§ **Work instructions**
Reproduce the records exactly, beginning with their first line and ending with the line that contains "The height and width of the screenshot is (371, 922).", and output nothing more.

§ **Listed records**

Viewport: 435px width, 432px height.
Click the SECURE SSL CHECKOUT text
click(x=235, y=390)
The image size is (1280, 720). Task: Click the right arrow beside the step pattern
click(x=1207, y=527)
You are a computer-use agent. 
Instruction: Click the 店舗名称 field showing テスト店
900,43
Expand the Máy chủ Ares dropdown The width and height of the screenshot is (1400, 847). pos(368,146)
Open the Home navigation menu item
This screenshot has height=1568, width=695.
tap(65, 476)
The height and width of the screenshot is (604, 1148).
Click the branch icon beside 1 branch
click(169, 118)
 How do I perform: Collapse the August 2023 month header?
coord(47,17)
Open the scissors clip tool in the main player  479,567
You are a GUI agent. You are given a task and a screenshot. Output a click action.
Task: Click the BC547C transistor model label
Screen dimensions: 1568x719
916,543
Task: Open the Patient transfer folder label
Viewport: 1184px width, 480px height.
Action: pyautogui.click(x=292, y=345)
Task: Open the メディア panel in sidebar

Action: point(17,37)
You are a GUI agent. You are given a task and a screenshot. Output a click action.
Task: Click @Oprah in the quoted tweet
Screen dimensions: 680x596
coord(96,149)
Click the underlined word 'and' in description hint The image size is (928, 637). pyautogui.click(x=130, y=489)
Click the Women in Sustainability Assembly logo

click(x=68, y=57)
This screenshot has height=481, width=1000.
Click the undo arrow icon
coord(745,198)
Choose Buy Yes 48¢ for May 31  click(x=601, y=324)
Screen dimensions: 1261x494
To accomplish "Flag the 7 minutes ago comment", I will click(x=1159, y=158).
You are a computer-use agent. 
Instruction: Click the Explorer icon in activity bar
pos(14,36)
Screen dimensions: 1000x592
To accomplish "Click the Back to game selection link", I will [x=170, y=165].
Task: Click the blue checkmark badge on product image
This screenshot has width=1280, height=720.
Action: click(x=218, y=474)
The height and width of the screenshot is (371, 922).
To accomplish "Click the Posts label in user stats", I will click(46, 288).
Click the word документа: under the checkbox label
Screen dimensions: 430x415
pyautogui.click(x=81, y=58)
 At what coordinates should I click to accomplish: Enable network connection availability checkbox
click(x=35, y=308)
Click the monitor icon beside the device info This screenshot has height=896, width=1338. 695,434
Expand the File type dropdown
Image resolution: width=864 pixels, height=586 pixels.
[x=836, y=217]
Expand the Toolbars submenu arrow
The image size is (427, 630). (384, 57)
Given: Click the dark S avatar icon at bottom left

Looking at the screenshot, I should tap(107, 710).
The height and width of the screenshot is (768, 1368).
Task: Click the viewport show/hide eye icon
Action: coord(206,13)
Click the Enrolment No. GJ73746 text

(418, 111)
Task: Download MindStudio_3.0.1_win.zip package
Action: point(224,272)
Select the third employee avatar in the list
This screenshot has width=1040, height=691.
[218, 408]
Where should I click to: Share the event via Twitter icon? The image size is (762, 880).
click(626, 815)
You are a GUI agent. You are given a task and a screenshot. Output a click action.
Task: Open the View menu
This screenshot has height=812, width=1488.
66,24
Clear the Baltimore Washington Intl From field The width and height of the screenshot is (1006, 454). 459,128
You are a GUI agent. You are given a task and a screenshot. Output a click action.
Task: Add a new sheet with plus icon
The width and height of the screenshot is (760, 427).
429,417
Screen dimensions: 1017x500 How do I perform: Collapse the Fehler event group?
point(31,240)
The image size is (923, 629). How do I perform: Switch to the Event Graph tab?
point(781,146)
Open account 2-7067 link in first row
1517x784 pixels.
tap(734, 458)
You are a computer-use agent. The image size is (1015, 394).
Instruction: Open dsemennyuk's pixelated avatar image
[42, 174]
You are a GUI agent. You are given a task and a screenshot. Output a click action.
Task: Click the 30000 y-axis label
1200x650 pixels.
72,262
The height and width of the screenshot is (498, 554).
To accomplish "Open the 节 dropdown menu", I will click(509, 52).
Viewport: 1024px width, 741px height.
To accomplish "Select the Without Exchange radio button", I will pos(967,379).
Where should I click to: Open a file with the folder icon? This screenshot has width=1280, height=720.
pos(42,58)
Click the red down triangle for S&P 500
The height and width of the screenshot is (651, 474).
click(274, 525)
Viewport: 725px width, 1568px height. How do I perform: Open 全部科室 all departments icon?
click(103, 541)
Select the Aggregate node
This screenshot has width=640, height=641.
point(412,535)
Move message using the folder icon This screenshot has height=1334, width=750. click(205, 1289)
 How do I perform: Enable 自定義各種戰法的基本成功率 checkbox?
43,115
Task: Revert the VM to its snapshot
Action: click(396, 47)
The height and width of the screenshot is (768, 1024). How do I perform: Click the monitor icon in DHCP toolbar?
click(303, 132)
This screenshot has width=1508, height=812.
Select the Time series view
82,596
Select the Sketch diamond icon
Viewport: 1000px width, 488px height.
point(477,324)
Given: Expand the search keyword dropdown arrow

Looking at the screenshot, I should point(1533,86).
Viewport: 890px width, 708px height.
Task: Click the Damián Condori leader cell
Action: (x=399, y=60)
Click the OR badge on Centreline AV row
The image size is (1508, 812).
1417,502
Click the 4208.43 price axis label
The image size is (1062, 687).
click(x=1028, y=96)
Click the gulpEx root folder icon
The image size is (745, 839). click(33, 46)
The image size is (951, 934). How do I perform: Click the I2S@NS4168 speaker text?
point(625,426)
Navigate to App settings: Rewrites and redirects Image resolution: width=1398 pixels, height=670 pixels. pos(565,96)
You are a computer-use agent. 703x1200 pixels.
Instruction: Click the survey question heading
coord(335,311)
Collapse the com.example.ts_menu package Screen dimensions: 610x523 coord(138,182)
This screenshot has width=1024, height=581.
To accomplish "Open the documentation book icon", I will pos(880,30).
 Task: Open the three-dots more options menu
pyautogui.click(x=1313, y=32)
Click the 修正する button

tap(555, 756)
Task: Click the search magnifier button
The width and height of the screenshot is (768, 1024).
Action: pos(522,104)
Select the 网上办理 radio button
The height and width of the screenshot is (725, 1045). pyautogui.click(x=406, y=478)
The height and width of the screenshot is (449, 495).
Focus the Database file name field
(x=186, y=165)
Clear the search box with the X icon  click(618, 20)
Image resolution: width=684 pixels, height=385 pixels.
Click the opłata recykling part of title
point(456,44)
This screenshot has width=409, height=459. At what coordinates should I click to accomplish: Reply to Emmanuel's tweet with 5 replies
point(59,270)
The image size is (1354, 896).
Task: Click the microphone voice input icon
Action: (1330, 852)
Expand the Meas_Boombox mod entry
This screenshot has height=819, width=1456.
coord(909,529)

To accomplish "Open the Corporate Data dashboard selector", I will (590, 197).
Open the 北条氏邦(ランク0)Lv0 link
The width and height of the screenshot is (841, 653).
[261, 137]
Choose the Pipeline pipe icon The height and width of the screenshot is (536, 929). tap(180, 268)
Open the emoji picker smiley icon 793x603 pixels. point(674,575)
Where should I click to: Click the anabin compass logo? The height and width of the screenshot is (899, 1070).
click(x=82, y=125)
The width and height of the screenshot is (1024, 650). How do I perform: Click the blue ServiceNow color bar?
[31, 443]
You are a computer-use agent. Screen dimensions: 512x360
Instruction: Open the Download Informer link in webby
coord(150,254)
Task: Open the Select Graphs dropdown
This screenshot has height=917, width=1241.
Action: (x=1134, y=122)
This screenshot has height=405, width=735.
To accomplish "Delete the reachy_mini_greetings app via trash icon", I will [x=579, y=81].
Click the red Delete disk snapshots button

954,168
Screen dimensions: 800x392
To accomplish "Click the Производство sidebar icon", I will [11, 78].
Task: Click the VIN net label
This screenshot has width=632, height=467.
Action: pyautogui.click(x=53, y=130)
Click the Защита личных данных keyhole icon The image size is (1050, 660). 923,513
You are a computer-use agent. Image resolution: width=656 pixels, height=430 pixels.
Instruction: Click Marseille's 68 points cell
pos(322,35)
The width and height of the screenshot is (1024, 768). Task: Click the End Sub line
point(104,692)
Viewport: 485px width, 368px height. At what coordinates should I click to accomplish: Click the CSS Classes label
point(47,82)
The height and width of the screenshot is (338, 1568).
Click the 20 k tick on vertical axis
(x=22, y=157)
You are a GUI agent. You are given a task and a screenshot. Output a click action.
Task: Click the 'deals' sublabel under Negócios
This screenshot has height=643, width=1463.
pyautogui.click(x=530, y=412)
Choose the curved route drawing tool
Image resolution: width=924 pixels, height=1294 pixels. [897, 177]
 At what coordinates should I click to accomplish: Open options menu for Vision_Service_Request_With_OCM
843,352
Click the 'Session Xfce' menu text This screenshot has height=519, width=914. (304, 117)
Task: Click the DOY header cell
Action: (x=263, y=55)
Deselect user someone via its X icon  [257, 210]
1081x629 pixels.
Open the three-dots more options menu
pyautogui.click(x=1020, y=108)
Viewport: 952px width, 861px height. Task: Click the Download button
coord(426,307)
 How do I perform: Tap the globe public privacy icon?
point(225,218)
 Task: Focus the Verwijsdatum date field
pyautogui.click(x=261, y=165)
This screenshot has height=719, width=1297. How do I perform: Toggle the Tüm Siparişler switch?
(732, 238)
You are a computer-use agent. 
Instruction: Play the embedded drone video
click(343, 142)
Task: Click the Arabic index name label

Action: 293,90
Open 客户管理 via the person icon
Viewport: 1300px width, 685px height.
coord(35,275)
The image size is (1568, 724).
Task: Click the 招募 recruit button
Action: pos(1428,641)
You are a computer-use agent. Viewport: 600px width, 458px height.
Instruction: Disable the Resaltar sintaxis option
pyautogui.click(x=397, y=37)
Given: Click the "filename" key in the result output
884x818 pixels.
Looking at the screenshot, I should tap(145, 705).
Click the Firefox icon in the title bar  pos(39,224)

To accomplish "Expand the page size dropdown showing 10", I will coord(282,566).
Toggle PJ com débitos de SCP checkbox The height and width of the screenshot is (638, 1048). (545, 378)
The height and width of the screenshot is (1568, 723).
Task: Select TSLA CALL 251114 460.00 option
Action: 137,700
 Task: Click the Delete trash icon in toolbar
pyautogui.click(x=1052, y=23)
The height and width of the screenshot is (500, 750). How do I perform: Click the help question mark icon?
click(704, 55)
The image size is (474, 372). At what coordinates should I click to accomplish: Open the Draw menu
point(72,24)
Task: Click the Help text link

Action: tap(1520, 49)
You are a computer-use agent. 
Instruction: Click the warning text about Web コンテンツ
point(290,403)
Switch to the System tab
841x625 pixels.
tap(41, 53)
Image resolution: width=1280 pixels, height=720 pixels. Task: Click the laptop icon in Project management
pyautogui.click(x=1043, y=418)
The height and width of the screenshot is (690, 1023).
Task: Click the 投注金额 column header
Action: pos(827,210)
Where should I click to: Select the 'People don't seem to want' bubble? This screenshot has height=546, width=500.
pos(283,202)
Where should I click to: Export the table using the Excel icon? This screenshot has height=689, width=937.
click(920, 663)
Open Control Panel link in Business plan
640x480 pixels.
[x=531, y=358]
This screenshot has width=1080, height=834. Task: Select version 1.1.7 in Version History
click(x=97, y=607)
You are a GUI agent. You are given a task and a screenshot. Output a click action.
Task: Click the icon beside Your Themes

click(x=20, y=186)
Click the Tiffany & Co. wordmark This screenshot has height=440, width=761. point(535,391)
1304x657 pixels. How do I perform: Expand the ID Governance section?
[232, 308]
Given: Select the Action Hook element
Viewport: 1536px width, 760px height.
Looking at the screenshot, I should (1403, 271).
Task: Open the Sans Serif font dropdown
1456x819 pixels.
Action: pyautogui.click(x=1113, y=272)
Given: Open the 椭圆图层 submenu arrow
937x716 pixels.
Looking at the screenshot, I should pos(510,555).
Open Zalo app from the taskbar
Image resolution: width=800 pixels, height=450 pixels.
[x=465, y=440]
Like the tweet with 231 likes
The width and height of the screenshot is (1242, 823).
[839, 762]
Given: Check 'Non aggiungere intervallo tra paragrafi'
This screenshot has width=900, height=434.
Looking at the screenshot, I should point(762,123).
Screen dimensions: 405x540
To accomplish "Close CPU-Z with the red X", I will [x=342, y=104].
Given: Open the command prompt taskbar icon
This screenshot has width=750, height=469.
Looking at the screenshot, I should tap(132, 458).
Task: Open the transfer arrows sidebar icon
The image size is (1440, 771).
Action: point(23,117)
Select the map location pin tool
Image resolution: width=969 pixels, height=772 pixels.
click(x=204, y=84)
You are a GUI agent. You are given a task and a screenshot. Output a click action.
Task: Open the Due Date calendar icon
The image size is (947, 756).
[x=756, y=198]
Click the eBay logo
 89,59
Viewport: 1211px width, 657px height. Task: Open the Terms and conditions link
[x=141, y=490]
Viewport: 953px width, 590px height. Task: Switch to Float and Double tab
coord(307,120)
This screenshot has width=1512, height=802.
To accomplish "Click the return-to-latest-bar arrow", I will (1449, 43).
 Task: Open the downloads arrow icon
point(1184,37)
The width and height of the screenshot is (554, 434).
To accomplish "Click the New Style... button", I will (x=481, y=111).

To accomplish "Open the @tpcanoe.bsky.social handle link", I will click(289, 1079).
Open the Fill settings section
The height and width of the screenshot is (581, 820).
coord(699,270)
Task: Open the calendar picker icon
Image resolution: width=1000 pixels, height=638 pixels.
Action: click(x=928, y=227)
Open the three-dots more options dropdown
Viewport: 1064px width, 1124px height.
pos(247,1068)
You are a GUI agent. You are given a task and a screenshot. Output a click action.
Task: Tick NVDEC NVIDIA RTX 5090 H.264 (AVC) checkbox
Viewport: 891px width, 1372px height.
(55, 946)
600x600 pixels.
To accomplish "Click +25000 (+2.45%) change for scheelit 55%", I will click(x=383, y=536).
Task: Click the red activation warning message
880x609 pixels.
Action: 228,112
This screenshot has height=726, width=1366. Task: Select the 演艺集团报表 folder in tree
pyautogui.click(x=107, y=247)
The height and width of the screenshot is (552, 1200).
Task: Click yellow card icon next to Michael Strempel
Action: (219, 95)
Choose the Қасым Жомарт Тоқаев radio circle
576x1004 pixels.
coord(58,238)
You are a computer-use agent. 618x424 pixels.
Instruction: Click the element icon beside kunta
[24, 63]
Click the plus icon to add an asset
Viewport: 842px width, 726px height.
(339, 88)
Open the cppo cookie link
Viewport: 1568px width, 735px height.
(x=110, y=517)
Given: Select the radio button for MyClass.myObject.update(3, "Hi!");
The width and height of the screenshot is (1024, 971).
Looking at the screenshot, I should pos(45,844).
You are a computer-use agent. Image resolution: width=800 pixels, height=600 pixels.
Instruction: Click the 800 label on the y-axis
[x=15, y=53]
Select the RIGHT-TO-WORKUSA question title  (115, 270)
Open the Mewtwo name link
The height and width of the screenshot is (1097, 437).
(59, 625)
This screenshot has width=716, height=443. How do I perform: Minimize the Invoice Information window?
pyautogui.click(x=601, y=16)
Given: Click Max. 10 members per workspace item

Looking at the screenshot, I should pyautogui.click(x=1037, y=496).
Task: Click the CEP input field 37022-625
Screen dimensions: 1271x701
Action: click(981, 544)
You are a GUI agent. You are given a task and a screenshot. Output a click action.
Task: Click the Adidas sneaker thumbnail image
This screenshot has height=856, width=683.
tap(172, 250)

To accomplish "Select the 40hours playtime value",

§ **Exercise solution**
Viewport: 435px width, 432px height.
Click the SECURE SSL CHECKOUT text
click(x=235, y=390)
The image size is (1280, 720). Task: Click the right arrow beside the step pattern
click(x=1207, y=527)
You are a computer-use agent. 
Instruction: Click the 店舗名称 field showing テスト店
900,43
Expand the Máy chủ Ares dropdown The width and height of the screenshot is (1400, 847). pos(368,146)
Open the Home navigation menu item
This screenshot has height=1568, width=695.
tap(65, 476)
The height and width of the screenshot is (604, 1148).
Click the branch icon beside 1 branch
click(169, 118)
 How do I perform: Collapse the August 2023 month header?
coord(47,17)
Open the scissors clip tool in the main player  479,567
You are a GUI agent. You are given a task and a screenshot. Output a click action.
Task: Click the BC547C transistor model label
Screen dimensions: 1568x719
916,543
Task: Open the Patient transfer folder label
Viewport: 1184px width, 480px height.
Action: pyautogui.click(x=292, y=345)
Task: Open the メディア panel in sidebar

Action: point(17,37)
You are a GUI agent. You are given a task and a screenshot. Output a click action.
Task: Click @Oprah in the quoted tweet
Screen dimensions: 680x596
coord(96,149)
Click the underlined word 'and' in description hint The image size is (928, 637). pyautogui.click(x=130, y=489)
Click the Women in Sustainability Assembly logo

click(x=68, y=57)
This screenshot has height=481, width=1000.
Click the undo arrow icon
coord(745,198)
Choose Buy Yes 48¢ for May 31  click(x=601, y=324)
Screen dimensions: 1261x494
To accomplish "Flag the 7 minutes ago comment", I will click(x=1159, y=158).
You are a computer-use agent. 
Instruction: Click the Explorer icon in activity bar
pos(14,36)
Screen dimensions: 1000x592
To accomplish "Click the Back to game selection link", I will [x=170, y=165].
Task: Click the blue checkmark badge on product image
This screenshot has width=1280, height=720.
Action: click(x=218, y=474)
The height and width of the screenshot is (371, 922).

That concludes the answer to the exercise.